Shinya Yamanaka's work in reprogramming adult cells into iPS cells is considered groundbreaking and was awarded the Nobel Prize in Physiology or Medicine in 2012. His research paved the way for new therapeutic approaches and ethical solutions in stem cell research.

Link between Gurdon's Frog Cloning and iPS Cells

The discovery of iPS cells is a direct outcome of John Gurdon's work on cloning frogs. Gurdon showed that the nucleus of an adult cell can be reprogrammed to develop into an embryo. Yamanaka's work built upon this by finding the specific conditions for reprogramming adult cells into iPS cells.

Possible Replacement for Embryonic Stem Cells

iPS cells can potentially replace embryonic stem cells in research and therapy, offering a more ethical and readily available source for studying and treating diseases.

How iPS Cells Are Made

The reprogramming process involves introducing specific transcription factors (genes) into adult cells, which then alter the expression of genes and ultimately change the cell's identity.

Potential Medical Applications of iPS Cells

iPS cells hold promise for treating a wide range of diseases, including Parkinson's disease, Alzheimer's disease, diabetes, and spinal cord injuries, as they can differentiate into various cell types needed for repair and regeneration.

Study Notes

Cell Growth, Division, and Reproduction

• Cells increase in size but become less efficient at moving nutrients and waste.
• Cells also place increasing demands on their DNA.
• Cells divide to maintain an efficient surface area to volume ratio, and to reduce the demands on their DNA.
• Asexual reproduction creates genetically identical offspring from a single parent.
• Sexual reproduction produces offspring with genetic diversity through the fusion of reproductive cells.

The Process of Cell Division

• Genetic information is packaged into chromosomes

• Prokaryotic cells have a single, circular chromosome.
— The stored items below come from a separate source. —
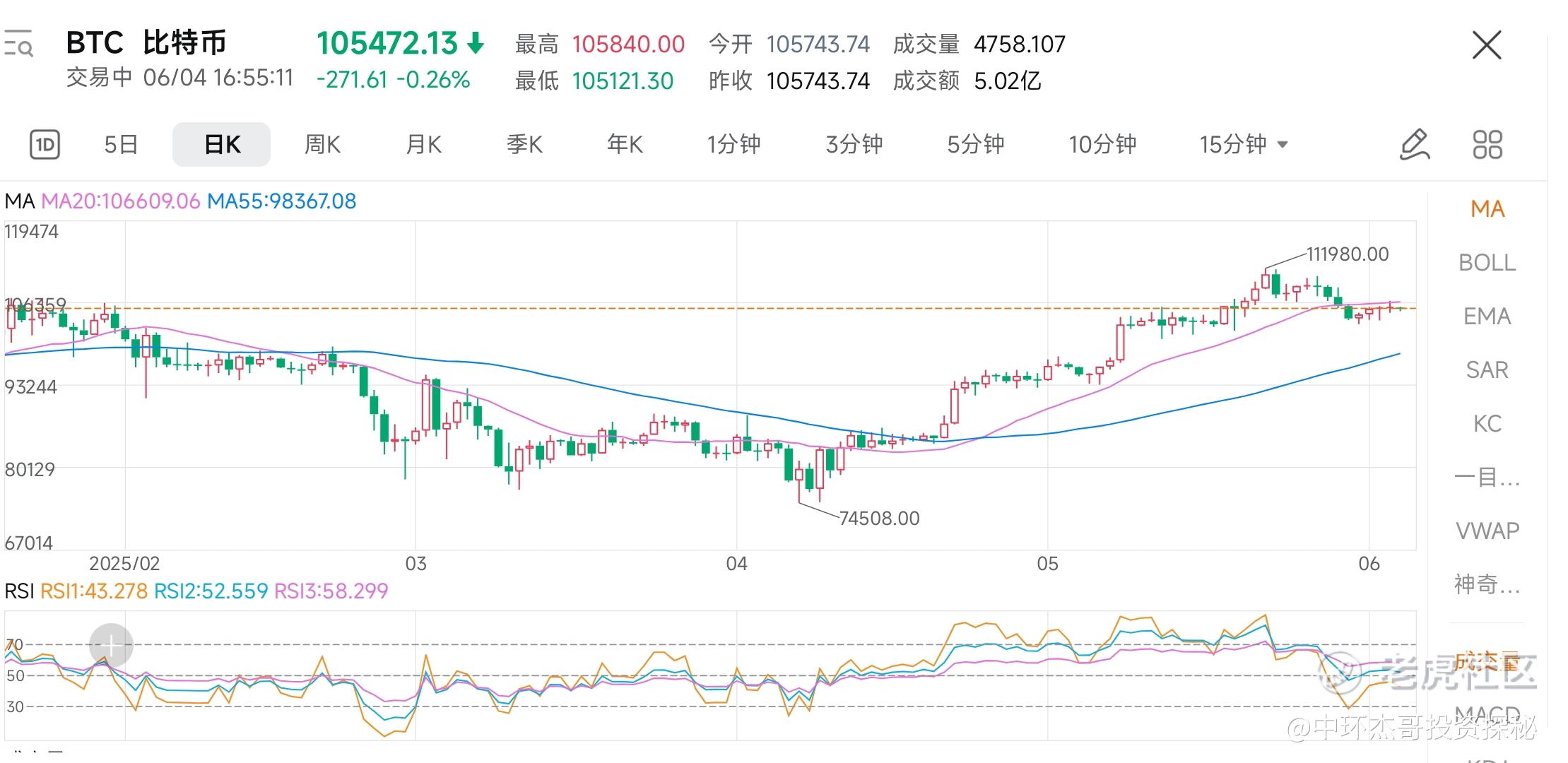Open the pencil drawing tool
Viewport: 1568px width, 763px height.
click(x=1415, y=145)
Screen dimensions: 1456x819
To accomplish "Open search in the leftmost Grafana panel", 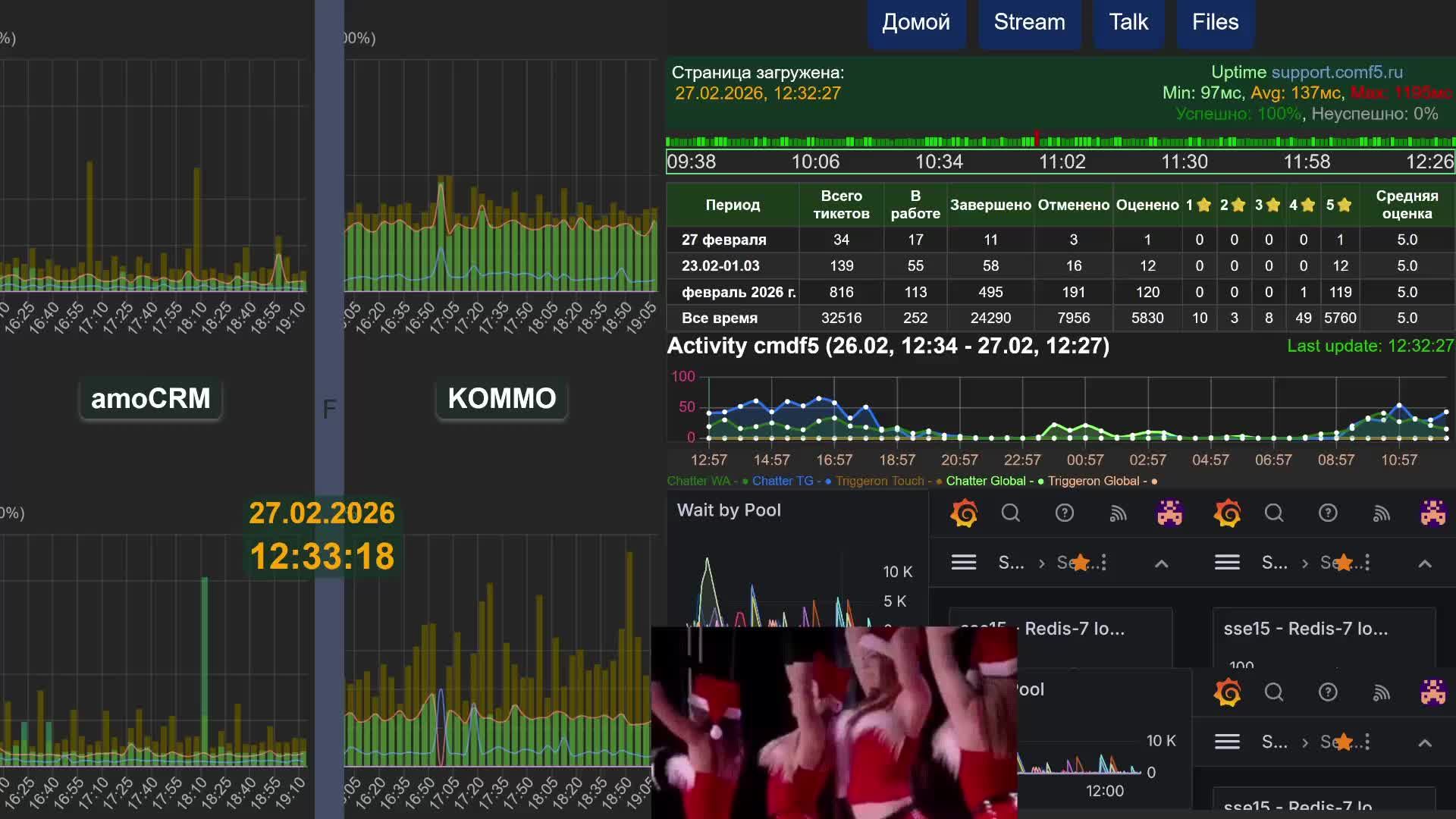I will click(1010, 513).
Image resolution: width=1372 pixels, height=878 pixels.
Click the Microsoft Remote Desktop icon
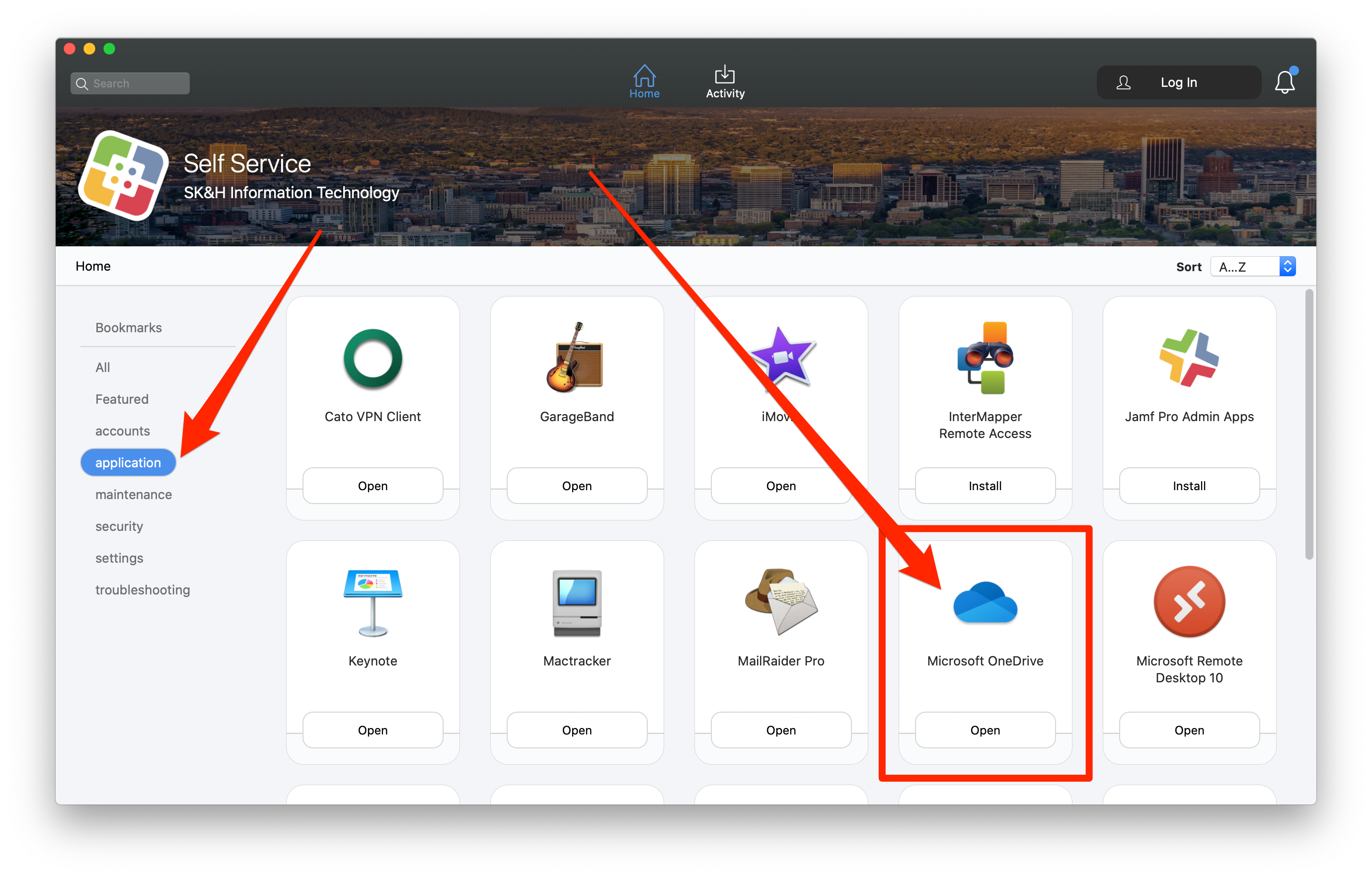click(x=1189, y=601)
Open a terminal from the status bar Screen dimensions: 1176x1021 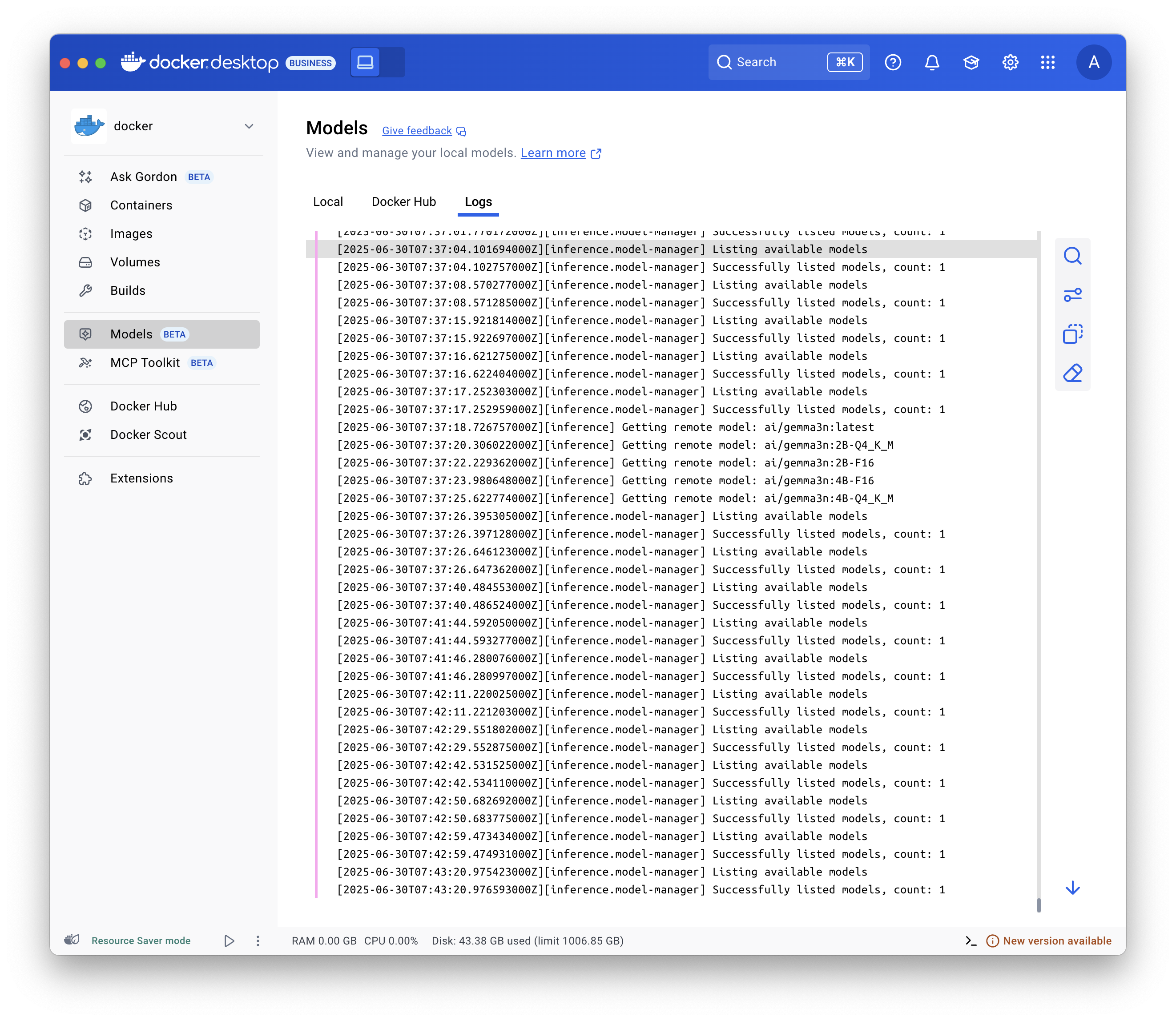pyautogui.click(x=972, y=941)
• Eukaryotic cells have multiple linear chromosomes.

• DNA tightly coils around histone proteins in chromatin to form nucleosomes. This structure compacts the DNA.

• Chromosomes are duplicated and condense into sister chromatids, then separate to form two daughter cells.

• The cell cycle consists of four stages: G1, S, G2, and M (mitosis).

• Mitosis includes four phases: prophase, metaphase, anaphase, and telophase; cytokinesis follows mitosis.

• Prophase: Chromatin condenses, chromosomes become visible, nuclear envelope breaks down, spindle fibers form.

• Metaphase: Chromosomes align in the center of the cell, spindle fibers attach to centromeres.

• Anaphase: Sister chromatids separate and move to opposite poles.

• Telophase: Chromosomes uncoil, nuclear envelopes reform, spindle breaks down.

• Cytokinesis: Cytoplasm divides, creating two new daughter cells.

Regulating the Cell Cycle

• Cells regulate their growth and division carefully.
• Growth factors and cyclins are proteins that regulate the cell cycle.
• Internal regulators respond to events inside the cell.
• External regulators respond to events outside the cell.
• Apoptosis is programmed cell death.
• Cancer is uncontrolled cell growth.
• Cancer cells don't respond to signals that regulate growth and division.
• Cancer cells form tumors.

Cell Differentiation

• Cell differentiation is the process by which specialized cells are produced from a single fertilized egg.
• Stem cells are unspecialized cells that have the potential to develop into different cell types.
• Totipotent cells can differentiate into any cell type in the body.
• Pluripotent cells can differentiate into many cell types, but not all.
• Multipotent cells can differentiate into a limited subset of cell types.
• Embryonic stem cells are pluripotent.
• Adult stem cells are multipotent.
• Induced pluripotent stem cells can be created from already differentiated cells.
• Stem cells are important in medical research for treating injuries or disorders.